■ **What you have to do**: What you return must match the records word for word, except that images are dropped.

■ **Entries shown**:
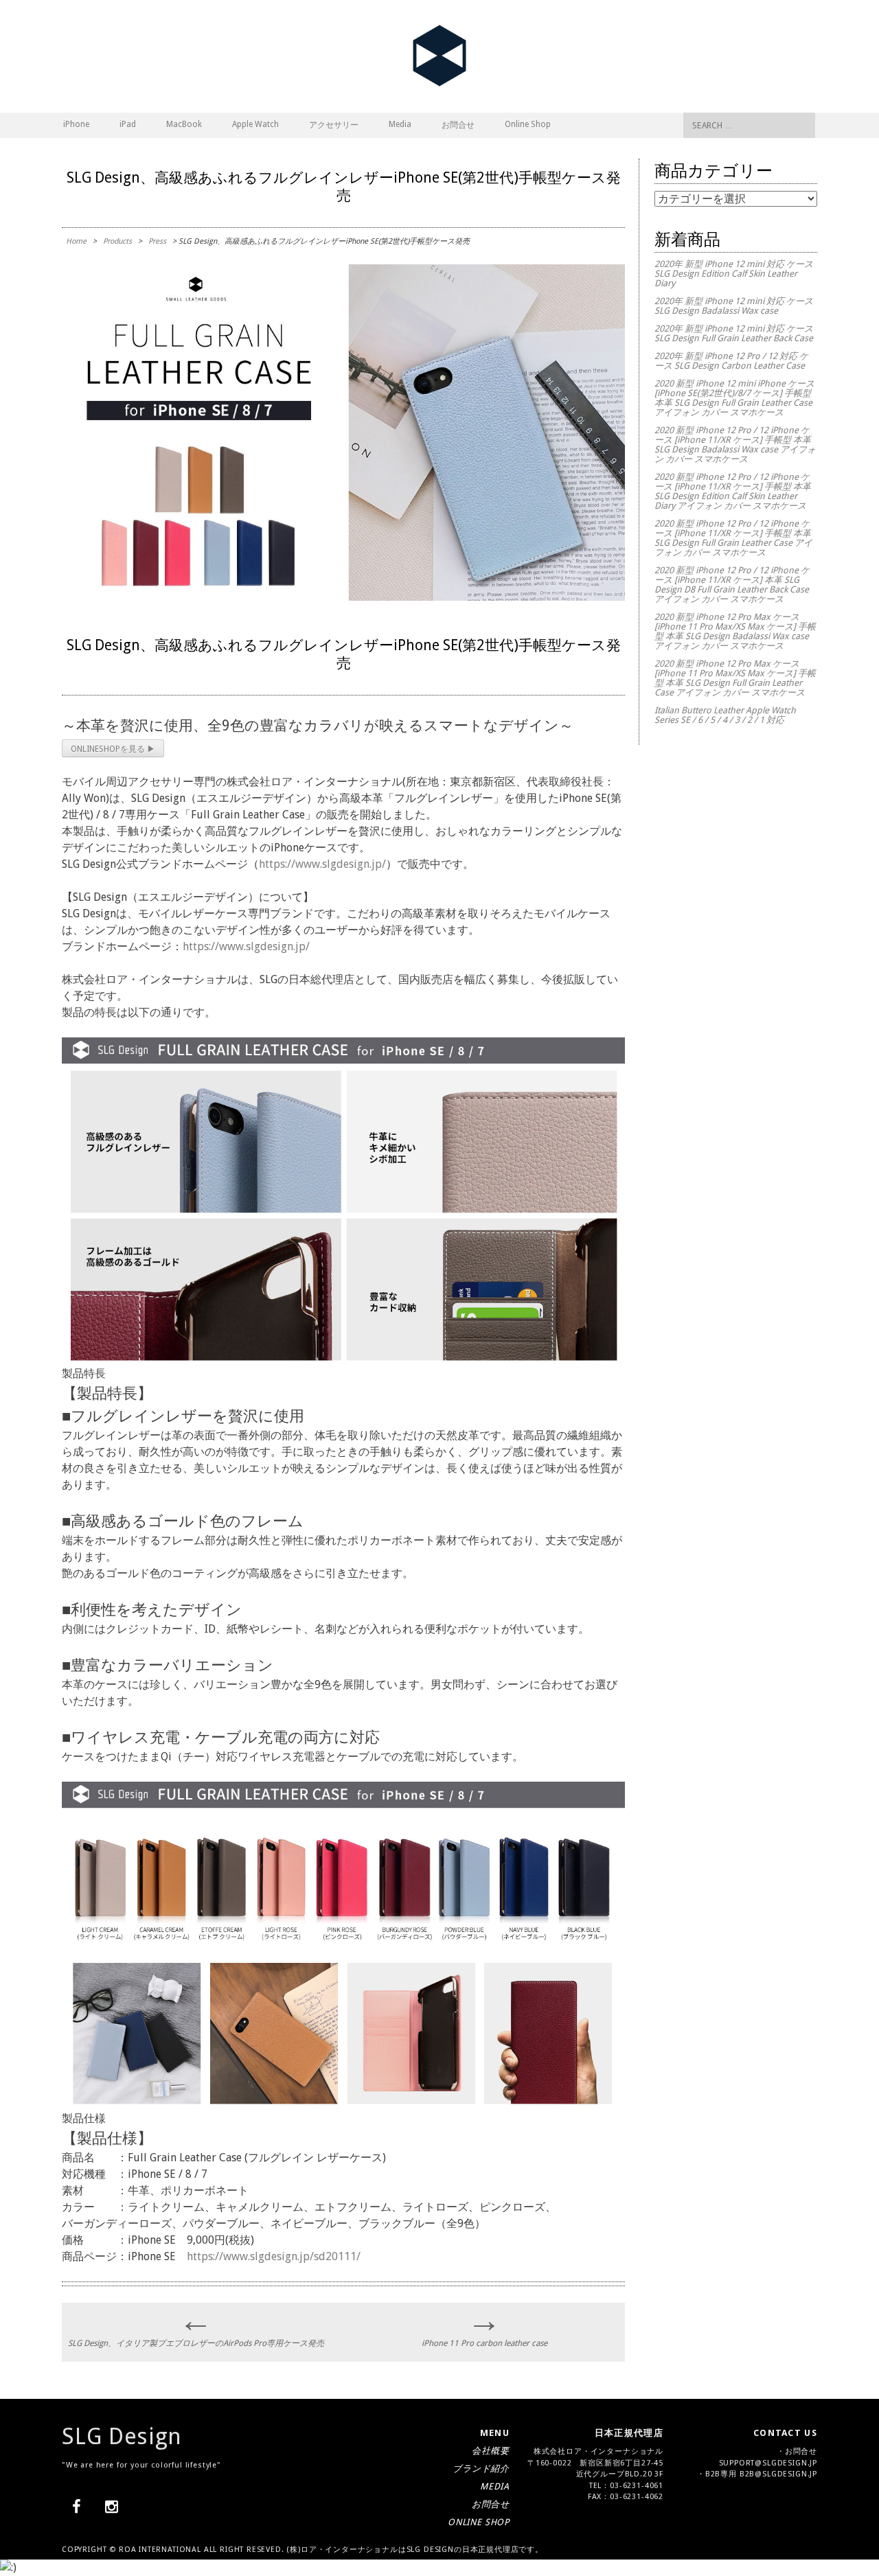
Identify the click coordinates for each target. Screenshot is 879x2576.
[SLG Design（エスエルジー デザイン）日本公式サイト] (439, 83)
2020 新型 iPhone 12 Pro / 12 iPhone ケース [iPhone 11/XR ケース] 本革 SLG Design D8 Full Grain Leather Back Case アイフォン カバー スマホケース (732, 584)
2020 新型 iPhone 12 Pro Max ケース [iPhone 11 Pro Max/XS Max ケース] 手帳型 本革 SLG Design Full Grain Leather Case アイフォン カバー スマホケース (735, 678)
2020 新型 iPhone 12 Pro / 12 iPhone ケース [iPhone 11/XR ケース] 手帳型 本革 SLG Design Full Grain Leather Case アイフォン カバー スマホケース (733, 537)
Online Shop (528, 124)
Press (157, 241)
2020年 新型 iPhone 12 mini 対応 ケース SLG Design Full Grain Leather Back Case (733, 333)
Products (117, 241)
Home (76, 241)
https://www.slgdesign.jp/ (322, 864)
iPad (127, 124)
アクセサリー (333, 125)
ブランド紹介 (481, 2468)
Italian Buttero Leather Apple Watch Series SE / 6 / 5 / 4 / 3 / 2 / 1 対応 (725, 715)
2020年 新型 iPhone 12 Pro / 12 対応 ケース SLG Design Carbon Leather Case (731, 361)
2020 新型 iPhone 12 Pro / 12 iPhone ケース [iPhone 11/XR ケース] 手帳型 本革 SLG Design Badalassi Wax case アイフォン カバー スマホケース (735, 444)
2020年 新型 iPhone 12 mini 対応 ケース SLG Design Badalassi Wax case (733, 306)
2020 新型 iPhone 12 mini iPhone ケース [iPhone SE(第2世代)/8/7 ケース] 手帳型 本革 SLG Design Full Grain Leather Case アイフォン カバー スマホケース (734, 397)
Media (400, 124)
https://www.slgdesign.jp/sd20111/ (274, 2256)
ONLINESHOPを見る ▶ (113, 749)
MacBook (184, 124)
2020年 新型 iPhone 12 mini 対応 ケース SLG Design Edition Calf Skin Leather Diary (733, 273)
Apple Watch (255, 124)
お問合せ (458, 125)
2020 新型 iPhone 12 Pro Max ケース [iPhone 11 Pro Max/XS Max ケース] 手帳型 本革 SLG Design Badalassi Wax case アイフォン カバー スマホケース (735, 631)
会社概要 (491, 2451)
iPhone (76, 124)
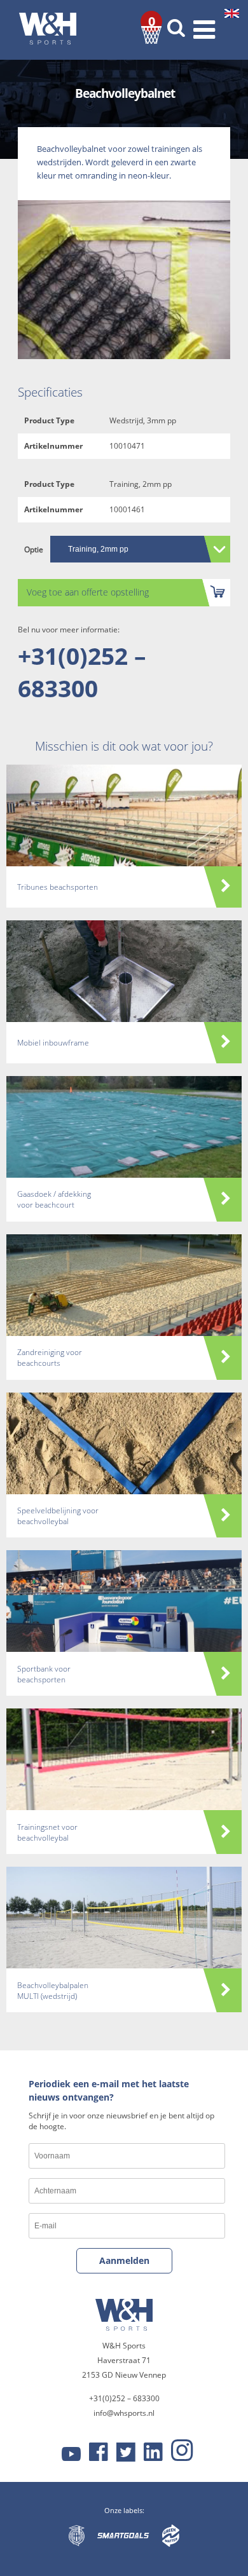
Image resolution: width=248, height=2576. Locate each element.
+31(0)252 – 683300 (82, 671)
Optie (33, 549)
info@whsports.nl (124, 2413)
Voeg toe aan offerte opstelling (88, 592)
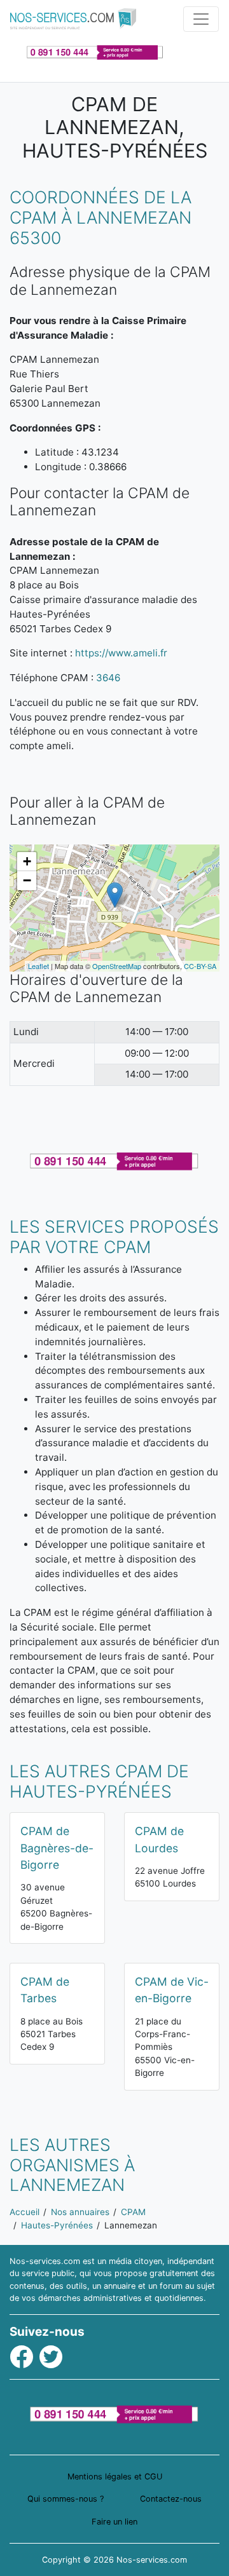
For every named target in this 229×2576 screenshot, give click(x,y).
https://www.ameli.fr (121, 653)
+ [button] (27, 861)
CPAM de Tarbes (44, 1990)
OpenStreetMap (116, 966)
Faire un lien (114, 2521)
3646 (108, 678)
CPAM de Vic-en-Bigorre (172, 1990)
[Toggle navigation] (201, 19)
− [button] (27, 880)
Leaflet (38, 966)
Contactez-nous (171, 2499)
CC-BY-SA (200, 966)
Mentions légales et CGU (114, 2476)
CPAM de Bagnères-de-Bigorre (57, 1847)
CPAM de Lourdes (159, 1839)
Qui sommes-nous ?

■ **Response to the exercise**:
Identify the click coordinates for each target. Screenshot is 879x2576.
[SLG Design（エスエルジー デザイン）日本公式サイト] (439, 83)
2020 新型 iPhone 12 Pro / 12 iPhone ケース [iPhone 11/XR ケース] 本革 SLG Design D8 Full Grain Leather Back Case アイフォン カバー スマホケース (732, 584)
2020 新型 iPhone 12 Pro Max ケース [iPhone 11 Pro Max/XS Max ケース] 手帳型 本革 SLG Design Full Grain Leather Case アイフォン カバー スマホケース (735, 678)
2020 新型 iPhone 12 Pro / 12 iPhone ケース [iPhone 11/XR ケース] 手帳型 本革 SLG Design Full Grain Leather Case アイフォン カバー スマホケース (733, 537)
Online Shop (528, 124)
Press (157, 241)
2020年 新型 iPhone 12 mini 対応 ケース SLG Design Full Grain Leather Back Case (733, 333)
Products (117, 241)
Home (76, 241)
https://www.slgdesign.jp/ (322, 864)
iPad (127, 124)
アクセサリー (333, 125)
ブランド紹介 (481, 2468)
Italian Buttero Leather Apple Watch Series SE / 6 / 5 / 4 / 3 / 2 / 1 対応 (725, 715)
2020年 新型 iPhone 12 Pro / 12 対応 ケース SLG Design Carbon Leather Case (731, 361)
2020 新型 iPhone 12 Pro / 12 iPhone ケース [iPhone 11/XR ケース] 手帳型 本革 SLG Design Badalassi Wax case アイフォン カバー スマホケース (735, 444)
2020年 新型 iPhone 12 mini 対応 ケース SLG Design Badalassi Wax case (733, 306)
2020 新型 iPhone 12 mini iPhone ケース [iPhone SE(第2世代)/8/7 ケース] 手帳型 本革 SLG Design Full Grain Leather Case アイフォン カバー スマホケース (734, 397)
Media (400, 124)
https://www.slgdesign.jp/sd20111/ (274, 2256)
ONLINESHOPを見る ▶ (113, 749)
MacBook (184, 124)
2020年 新型 iPhone 12 mini 対応 ケース SLG Design Edition Calf Skin Leather Diary (733, 273)
Apple Watch (255, 124)
お問合せ (458, 125)
2020 新型 iPhone 12 Pro Max ケース [iPhone 11 Pro Max/XS Max ケース] 手帳型 本革 SLG Design Badalassi Wax case アイフォン カバー スマホケース (735, 631)
会社概要 (491, 2451)
iPhone (76, 124)
Image resolution: width=248, height=2576. Locate each element.
+31(0)252 – 683300 (82, 671)
Optie (33, 549)
info@whsports.nl (124, 2413)
Voeg toe aan offerte opstelling (88, 592)
For every named target in this 229×2576 screenshot, give click(x,y).
https://www.ameli.fr (121, 653)
+ [button] (27, 861)
CPAM de Tarbes (44, 1990)
OpenStreetMap (116, 966)
Faire un lien (114, 2521)
3646 (108, 678)
CPAM de Vic-en-Bigorre (172, 1990)
[Toggle navigation] (201, 19)
− [button] (27, 880)
Leaflet (38, 966)
Contactez-nous (171, 2499)
CC-BY-SA (200, 966)
Mentions légales et CGU (114, 2476)
CPAM de Bagnères-de-Bigorre (57, 1847)
CPAM de Lourdes (159, 1839)
Qui sommes-nous ?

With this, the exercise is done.